En France : l’ARCEP, le gendarme du numérique, doit encore départager Orange, SFR, Bouygues Telecom et Free Mobile pour l’attribution en primeur des fréquences et le premier déploiement urbain en 2021. Chaque opérateur devra avoir déployé 3000 sites 5G en 2022, 8000 en 2024 ; les centres urbains devront être couverts en 2025, tout comme les sites autoroutiers, et la 5G devra être accessible à 2/3 de la population. Un réseau 100% 5G est visé à l’horizon 2030.

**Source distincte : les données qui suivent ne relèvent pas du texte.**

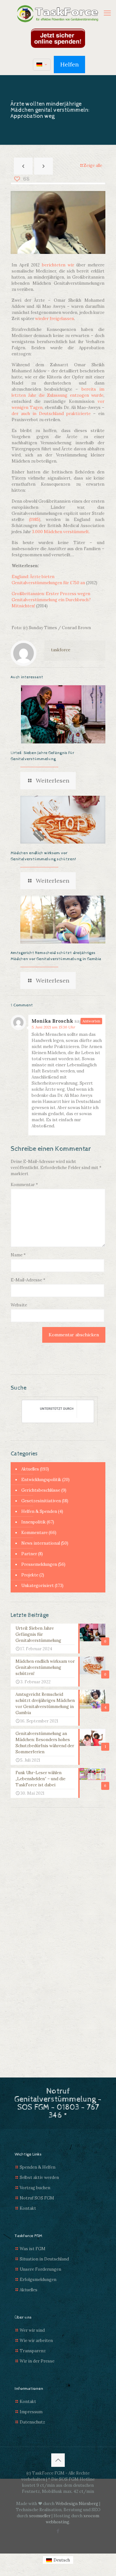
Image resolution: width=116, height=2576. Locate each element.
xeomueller (40, 2516)
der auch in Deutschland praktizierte (51, 413)
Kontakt (28, 2208)
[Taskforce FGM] (58, 14)
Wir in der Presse (37, 2361)
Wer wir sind (32, 2330)
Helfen (69, 64)
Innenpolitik (33, 1522)
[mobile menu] (107, 12)
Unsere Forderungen (40, 2269)
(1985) (34, 519)
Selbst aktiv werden (39, 2177)
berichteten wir (58, 265)
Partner (29, 1554)
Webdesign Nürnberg (76, 2503)
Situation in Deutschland (44, 2259)
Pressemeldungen (39, 1564)
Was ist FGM (32, 2248)
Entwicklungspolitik (41, 1479)
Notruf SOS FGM (37, 2198)
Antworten (91, 1021)
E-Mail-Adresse (28, 1280)
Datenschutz (32, 2422)
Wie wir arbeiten (36, 2340)
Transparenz (33, 2351)
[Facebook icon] (58, 2531)
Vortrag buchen (35, 2187)
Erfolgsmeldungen (38, 2279)
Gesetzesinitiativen (41, 1501)
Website (19, 1305)
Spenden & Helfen (37, 2167)
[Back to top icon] (58, 2460)
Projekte (29, 1575)
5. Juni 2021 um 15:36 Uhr (53, 1027)
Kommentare (34, 1532)
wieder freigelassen (54, 318)
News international (40, 1543)
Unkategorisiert (37, 1585)
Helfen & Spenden (39, 1511)
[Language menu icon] (42, 65)
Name (18, 1255)
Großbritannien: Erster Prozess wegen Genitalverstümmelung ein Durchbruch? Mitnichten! (51, 600)
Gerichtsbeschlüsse (40, 1490)
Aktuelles (30, 1469)
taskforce (60, 650)
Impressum (31, 2412)
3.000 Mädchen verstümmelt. (61, 531)
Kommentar (24, 1184)
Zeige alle (92, 165)
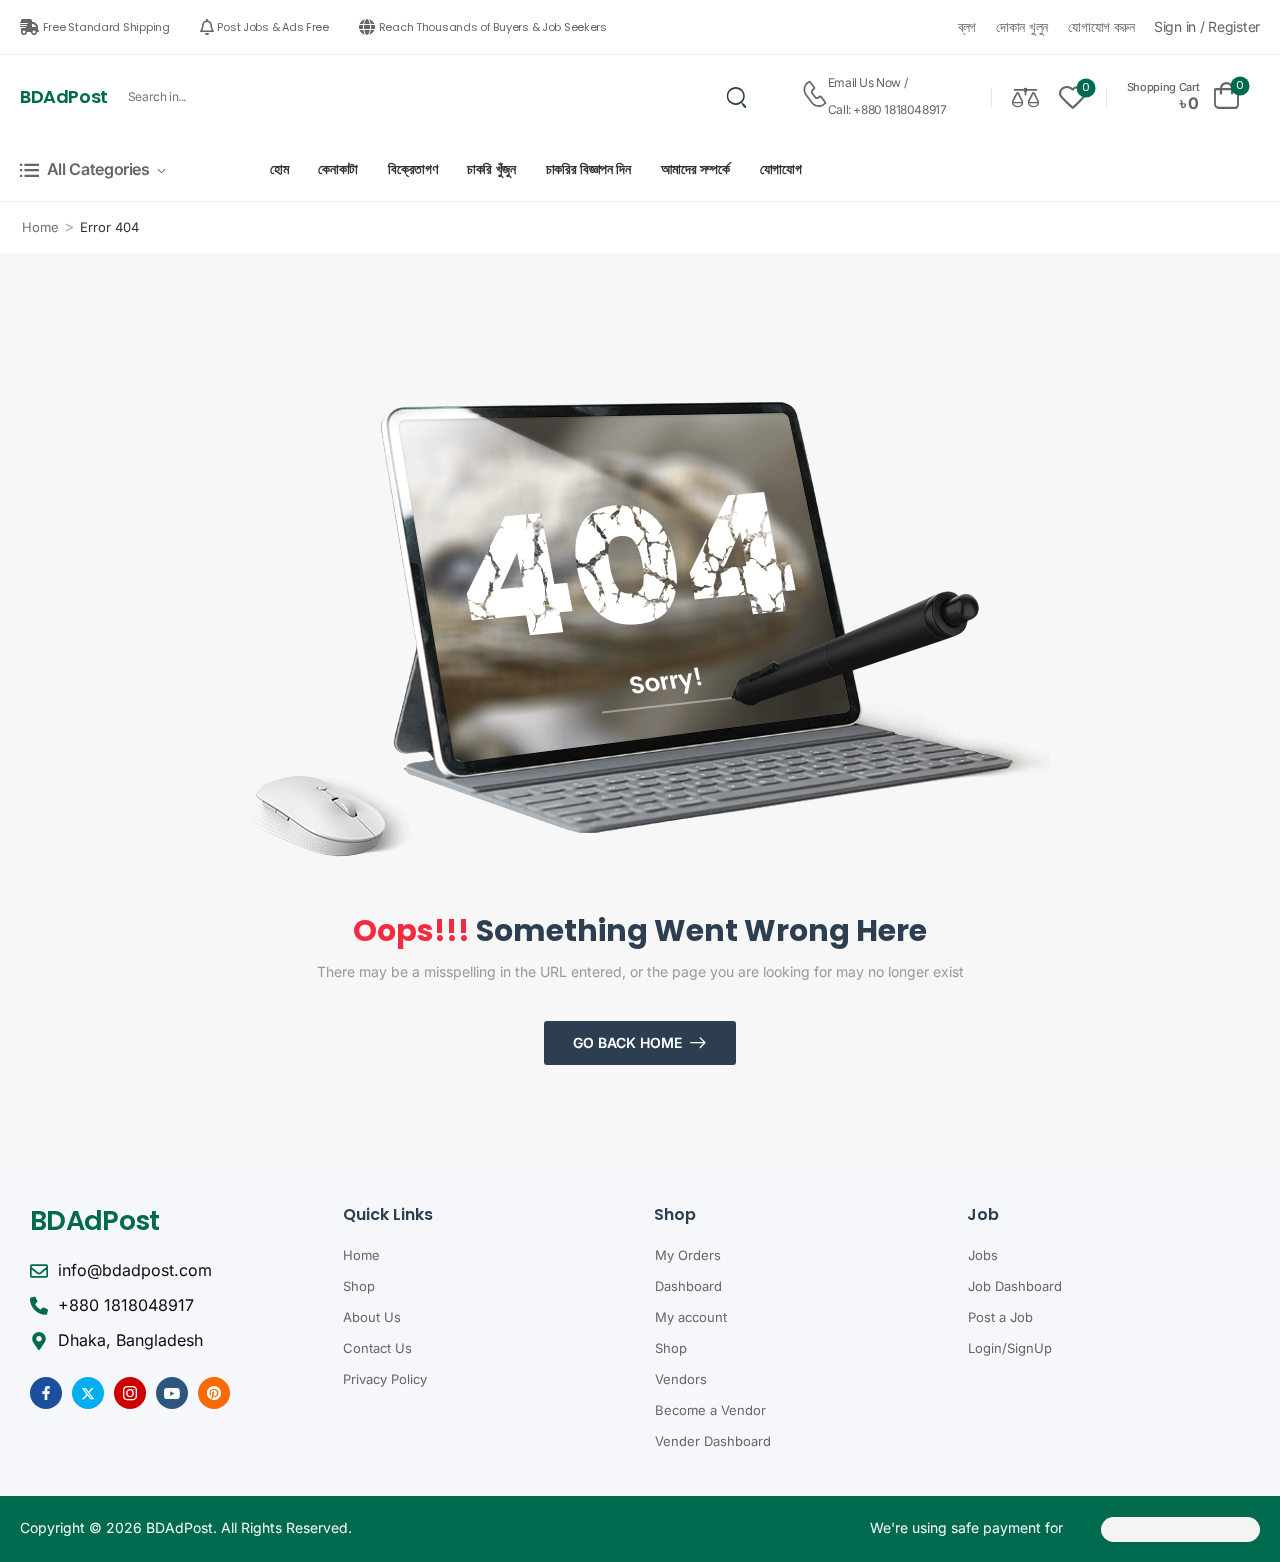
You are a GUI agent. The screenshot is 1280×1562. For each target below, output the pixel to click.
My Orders (688, 1255)
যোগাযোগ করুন (1101, 26)
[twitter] (88, 1393)
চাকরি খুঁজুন (491, 168)
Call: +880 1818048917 (887, 109)
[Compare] (1025, 96)
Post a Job (1000, 1317)
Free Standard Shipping (106, 27)
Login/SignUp (1010, 1348)
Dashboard (688, 1286)
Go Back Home (627, 1042)
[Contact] (814, 96)
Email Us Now (864, 82)
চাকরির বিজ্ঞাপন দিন (588, 168)
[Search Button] (736, 97)
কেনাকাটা (338, 168)
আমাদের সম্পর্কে (695, 168)
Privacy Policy (385, 1379)
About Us (372, 1317)
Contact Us (377, 1348)
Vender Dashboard (713, 1441)
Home (40, 227)
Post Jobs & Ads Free (273, 27)
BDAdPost (64, 96)
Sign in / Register (1207, 26)
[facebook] (46, 1393)
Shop (359, 1286)
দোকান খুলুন (1022, 26)
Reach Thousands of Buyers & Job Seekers (493, 27)
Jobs (983, 1255)
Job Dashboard (1015, 1286)
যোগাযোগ (781, 168)
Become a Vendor (710, 1410)
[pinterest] (214, 1393)
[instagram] (130, 1393)
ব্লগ (967, 26)
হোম (279, 168)
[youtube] (172, 1393)
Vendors (681, 1379)
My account (691, 1317)
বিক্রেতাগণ (412, 168)
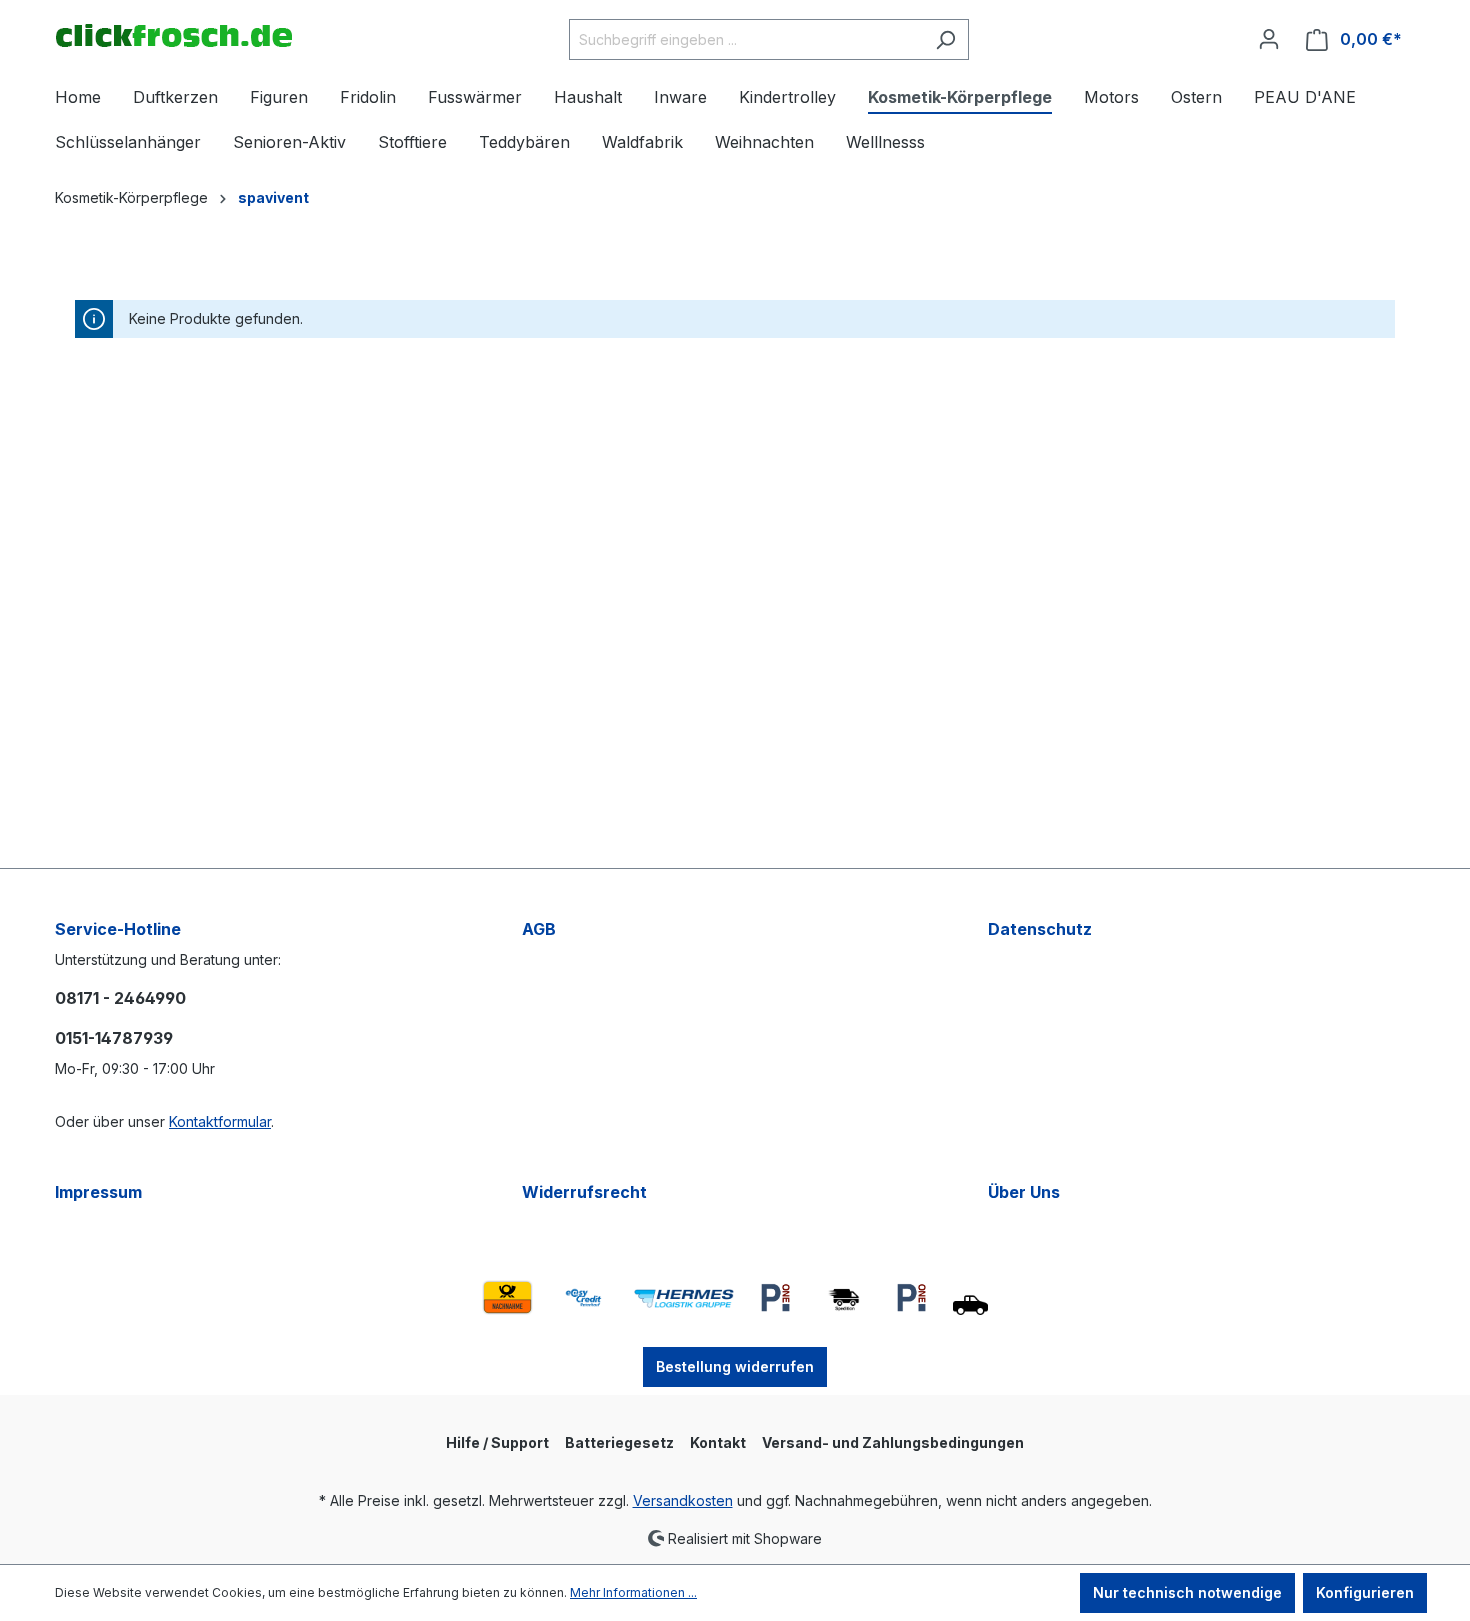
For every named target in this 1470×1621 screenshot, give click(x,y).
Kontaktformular (220, 1121)
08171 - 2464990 (120, 998)
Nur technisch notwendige (1187, 1592)
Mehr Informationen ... (633, 1592)
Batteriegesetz (619, 1442)
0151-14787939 (114, 1038)
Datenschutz (1040, 929)
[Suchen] (945, 39)
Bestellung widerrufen (735, 1366)
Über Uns (1024, 1192)
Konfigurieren (1365, 1592)
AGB (539, 929)
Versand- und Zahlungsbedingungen (893, 1442)
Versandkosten (683, 1500)
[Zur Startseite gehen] (173, 35)
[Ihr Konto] (1269, 39)
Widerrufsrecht (584, 1192)
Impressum (98, 1192)
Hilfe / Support (497, 1442)
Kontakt (718, 1442)
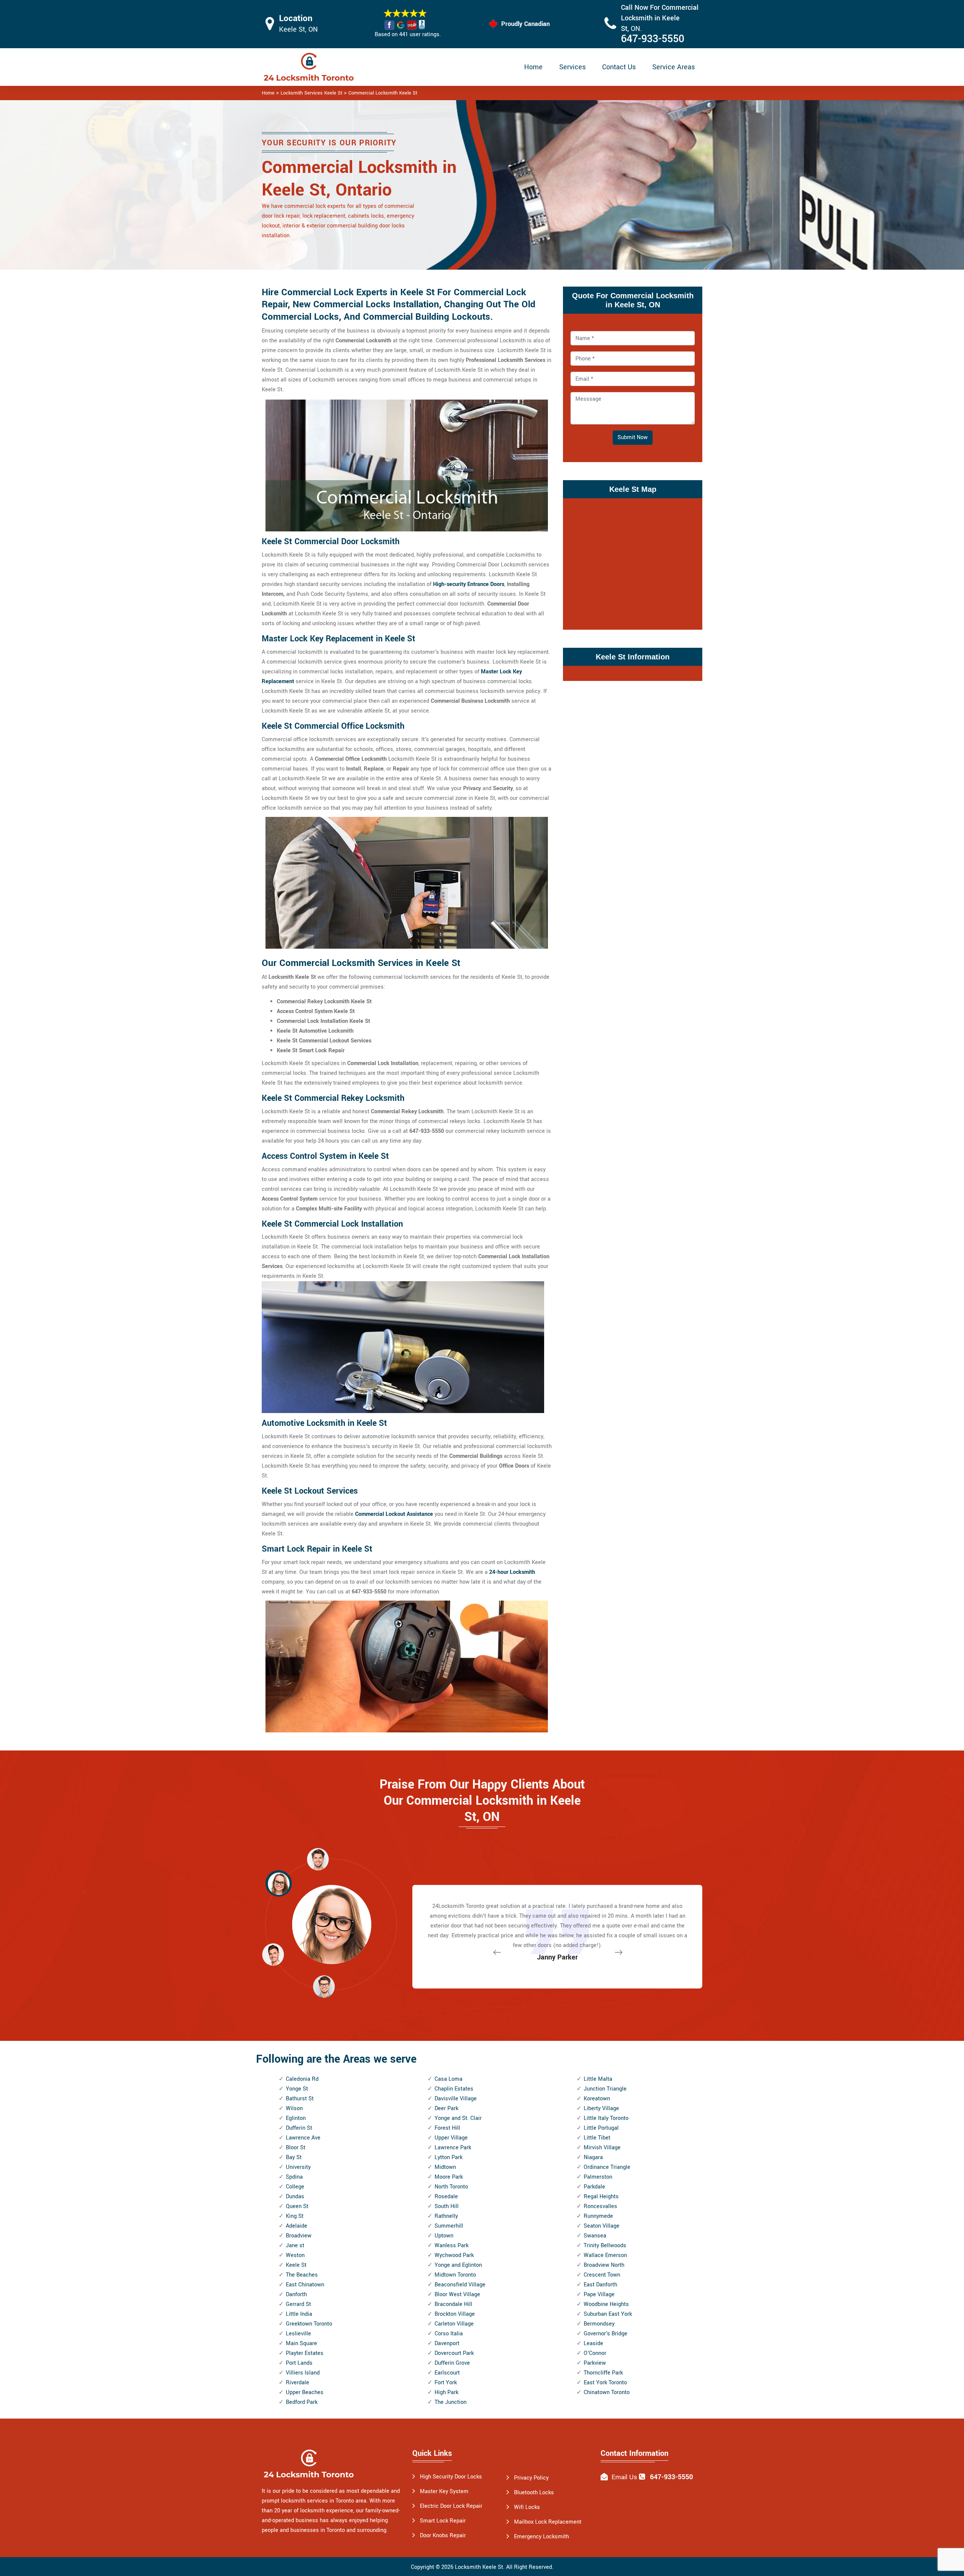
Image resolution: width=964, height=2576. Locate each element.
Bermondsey (599, 2324)
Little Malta (598, 2079)
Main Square (301, 2343)
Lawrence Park (453, 2148)
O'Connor (595, 2353)
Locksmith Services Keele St (311, 93)
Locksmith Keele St (479, 2567)
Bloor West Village (457, 2294)
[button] (324, 1986)
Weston (295, 2255)
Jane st (295, 2245)
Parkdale (594, 2187)
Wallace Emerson (605, 2255)
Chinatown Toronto (607, 2392)
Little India (299, 2314)
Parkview (595, 2363)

Dans le monde : la Chine vise le milliard d’utilisateurs en 2025 et la couverture de la quasi-totalité du réseau en ce milieu de décennie. En Europe, on prévoit la couverture 5G à 50% du réseau à cet horizon.

Selon la Commission européenne, le coût est estimé à environ 500 milliards d’euros d’ici 2025 pour atteindre l’objectif fixé, dont la couverture 5G de toutes les zones urbaines.

Les inquiétudes sont légitimes quant aux suppressions d’emplois. On se doute que nombre d’emplois au sein des chaînes de production industrielles, de la veille humaine sont directement menacés par la 5G.

PARTIE 4

Quels problèmes potentiels, quelles implications ?

Le bon vieux temps des « lampes à huile » : le problème des inégalités territoriales

La 5G va être déployée alors même que toute la France n’est pas couverte par la 4G. Il y a peu d’informations sur le maillage prévisionnel du territoire en dehors de la dichotomie centres urbains/ reste du territoire. On comprend que la 5G aura des usages majoritairement urbains : intra-urbains (smart city) mais aussi inter-urbains. Alors que l’accès à internet n’est pas garanti, la 5G se dirige vers un approfondissement de l’avance technologique de certaines villes et de certains hubs plutôt que vers l’élargissement et la démocratisation de l’accès aux systèmes de sécurité et d’information (SSI). Le retard, d’ailleurs, devrait se creuser puisque c’est encore le déploiement des antennes 4G qui est en projet notamment en zones rurales, et non le passage direct à la 5G. Il ne semble donc pas sur la table que la nouvelle fée électricité profite de si tôt à ceux qui s’éclairent encore aux « lampes à huile » (E. Macron).

Les risques pour l'emploi

Les inquiétudes sont légitimes quant aux suppressions d’emplois. On se doute que nombre d’emplois au sein des chaînes de production industrielles, de la veille humaine (surveillance des parkings, techniciens de l’eau, du gaz, etc) sont directement menacés par la 5G. Par ailleurs, la route que cette technologie ouvre n’est pas linéaire, et elle dessinera rapidement des ramifications nombreuses vers l’intelligence artificielle, la réalité augmentée, enfin, un ensemble de domaines qui exigeront une redéfinition de nombreux secteurs professionnels. Ce qui peut paraître inquiétant, c’est que cette question ne préoccupe pas encore les enthousiastes, parfois un peu scientistes, de la 5G.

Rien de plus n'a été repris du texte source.